When Nathaniel McCallum and I embarked on the project which is now called Enarx, we made one decision right at the beginning: the code for Enarx would be open source, a stance fully supported by our employer Red Hat (see standard disclaimer). All of it, and for ever. That’s a decision that we’ve not regretted at any point, and it’s something we stand behind. As soon as we had enough code for a demo, and were ready to show it, we created a repository on github and made it public. There’s a very small exception, which is that there are some details of upcoming chip features that are shared with us under NDA where if we write code for them, publishing that code would be a breach of the NDA. But where this applied (which is rarely) we are absolutely clear with the various vendors that we intend to make the code open as soon as possible, and lobby them to release details as early as they can (which may be earlier than they might prefer), so that more experts can look over both their designs and our code.
Auditability and trust
This brings us to possibly the most important reasons for making Enarx open source: auditability and trust. Enarx is a security-related project, and I believe passionately not only that security should be done in the open, but that if anybody is actually going to trust their sensitive data, algorithms and workloads to a piece of software, then they want to be in a position where as many experts as possible have looked at it, scrutinised it, criticised it and improved it: whether that is the people running the software, their employees, contractors or (even better) the wider security community. The more people who check the code, the happier you should be to trust it. This is important for any piece of security software, but vital for software such as Enarx which is designed to protect your more most sensitive workloads.

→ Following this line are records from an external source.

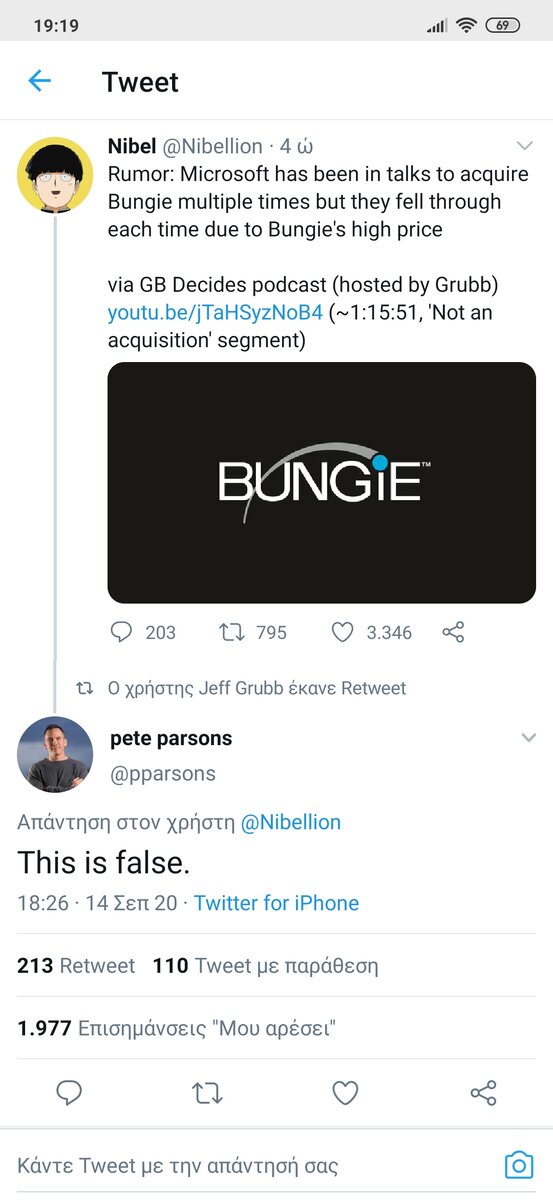553x1200 pixels.
Task: Like pete parsons' tweet heart icon
Action: (345, 1093)
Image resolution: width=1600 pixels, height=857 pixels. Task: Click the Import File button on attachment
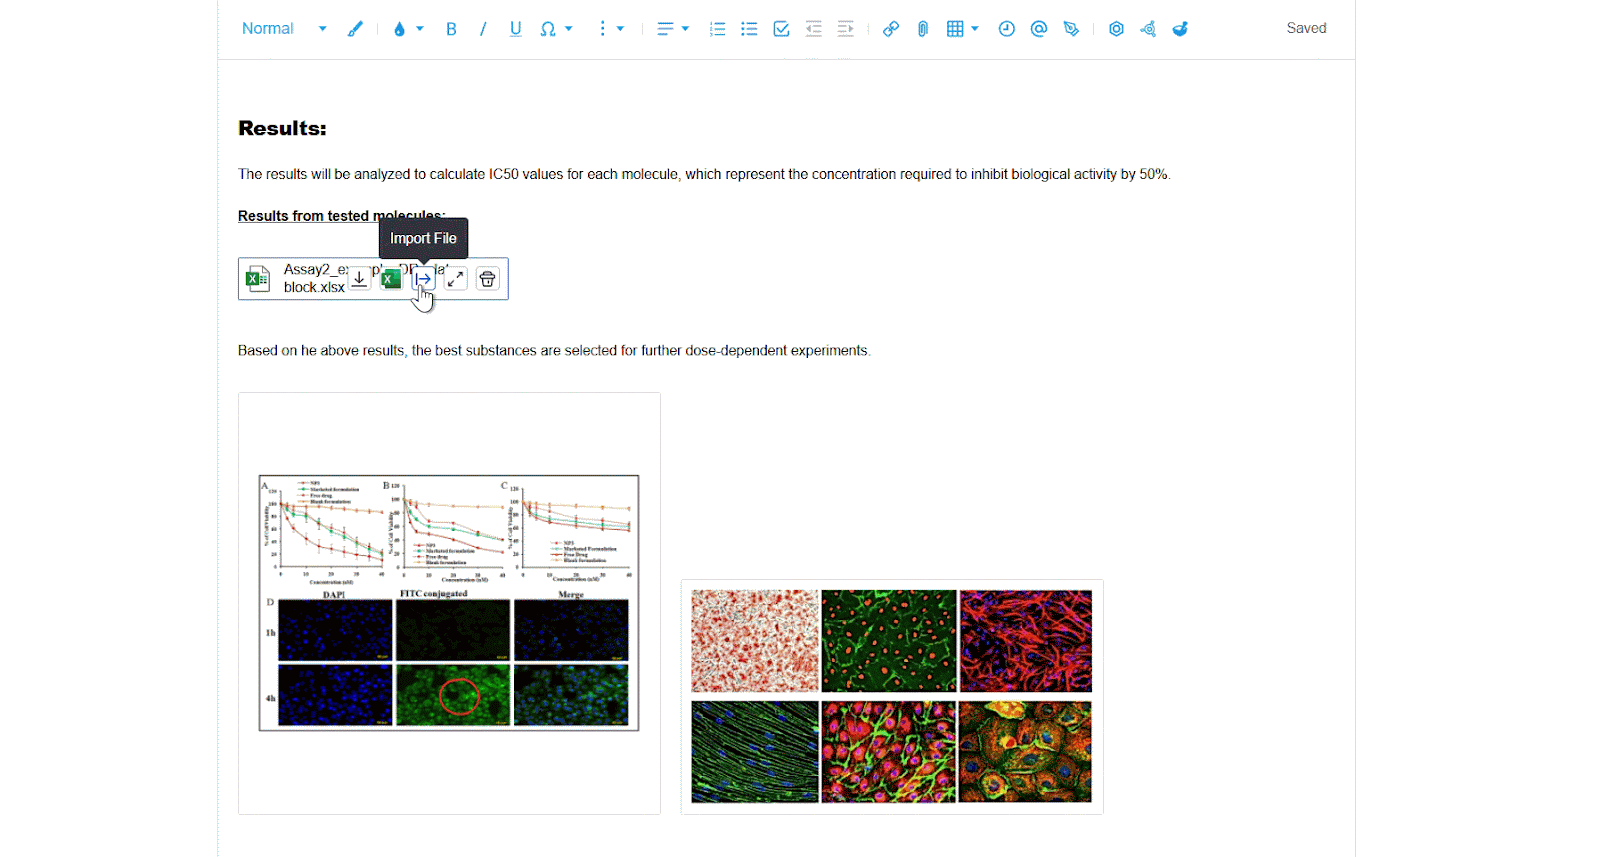coord(423,279)
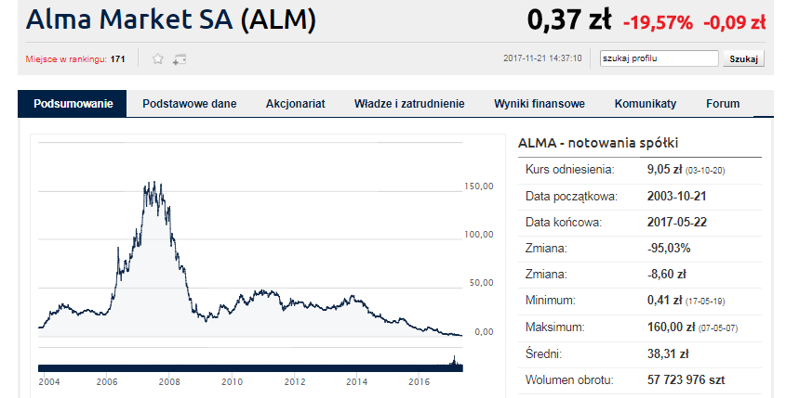Open the Komunikaty tab

(645, 104)
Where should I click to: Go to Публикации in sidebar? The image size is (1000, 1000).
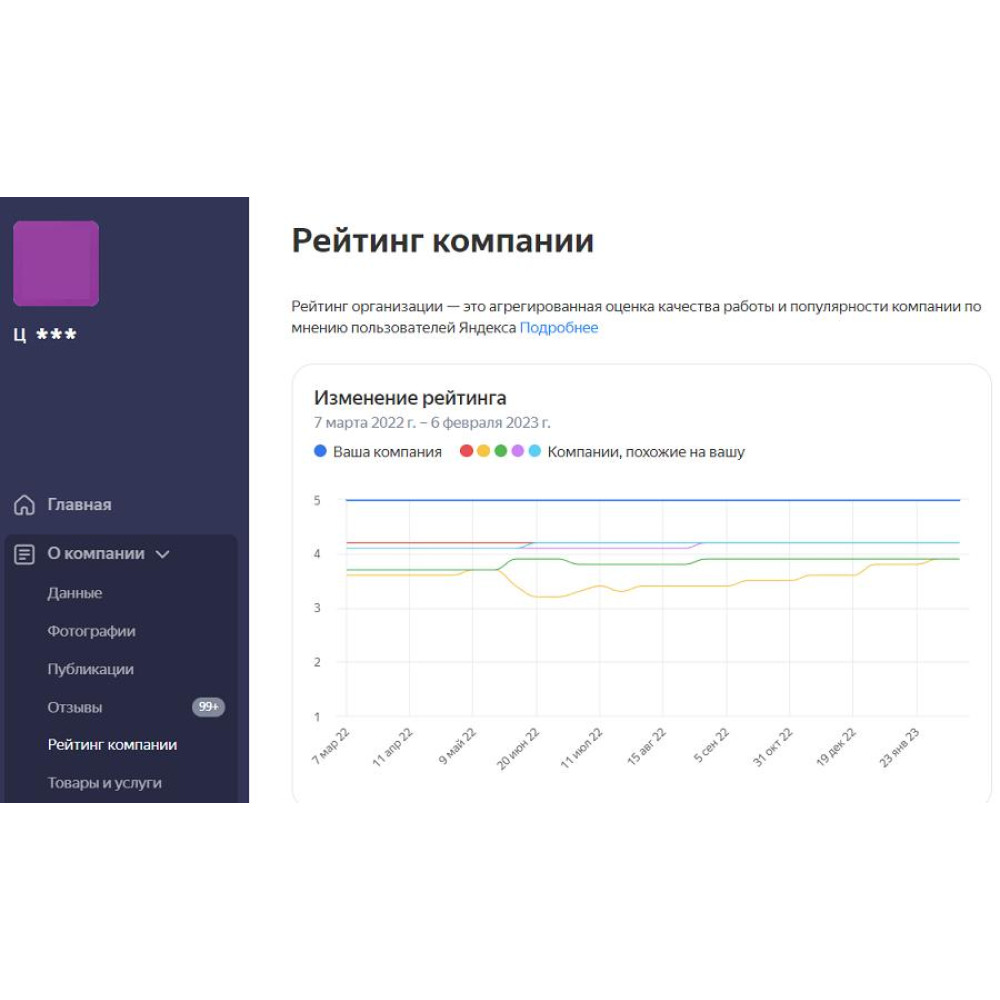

There are bugs in Enarx. I know: I’m writing some of the code and I found one yesterday (which I’d put in), just as I was about to give a demo. It is very, very difficult to write perfect code, and we know that if we make our source open, then more people can help us fix issues.
For Nathaniel and me, open source is an ethical issue, and we make no apologies for that. I think it’s the same for most, if not all, of the team working on Enarx. This include a number of Red Hat employees (see standard disclaimer), so shouldn’t come as a surprise, but we have non-Red Hat contributors from a number of backgrounds, and we feel that Enarx should be a Common Good, and contribute to the commonwealth of intellectual property out there.
More brain power
Making something open source doesn’t just make it easier to fix bugs: it can improve the quality of what you produce in general. The more brain power you have to apply to the problem, but better your chances of making something great – assuming that the brain power is applied efficiently (not always an easy task!). We had a design meeting yesterday where one of the participants said towards the end, “I’m sure I could implement some of this, but don’t know a huge amount about this topic, and I’m worried that I’m not contributing to this discussion.” In fact, they had, by asking questions and clarifying some points, and we assured them that we wanted to include experienced, senior developers for their expertise and knowledge, and to pull out assumptions and to validate the design, and not because we expected everybody to be experts in all parts of the project. Having bright people around, involved in design and coding, spreads expertise and knowledge, and helps keep the work from becoming an insulated, isolated “ivory tower” construction, understood by few, and almost impossible to validate.
Not just code
It’s not just our coding that we do in the open. We manage our architecture in the open, our design meetings, our protocol design, our design methodology, our documentation, our bug-tracking, our chat, our CI/CD processes: all of it is open. The one exception is our vulnerability management process, which needs to have the opportunity for confidential exposure for a limited time.
- Code – https://github.com/enarx
- Wiki – https://github.com/enarx/enarx/wiki
- Design – see wiki and https://github.com/enarx/rfcs
- Issues & Pull Requests – https://github.com/enarx/enarx/issues & https://github.com/enarx/enarx/pulls
- Chat – https://chat.enarx.dev (thanks to Rocket.chat!)
- CI/CD resources – thanks to Packet!
- Stand-ups – https://github.com/enarx/enarx/wiki/How-to-contribute
We also take diversity seriously, and the project contributors are subject to the Contributor Covenant Code of Conduct.
In short, Enarx is an open project. I’m sure we could do better, and we’ll strive for that, but our underlying principles are that open is good in general, and vital for security. If you agree, please come and visit!
1 – Non-Disclosure Agreement.
2 – to the surprise of many of the team, including myself. At least it’s not in Perl.
3 – I fixed it. Admittedly after the demo.
4 – we’ve just moved to a Sprint pattern – the details of which we designed and agreed in the open.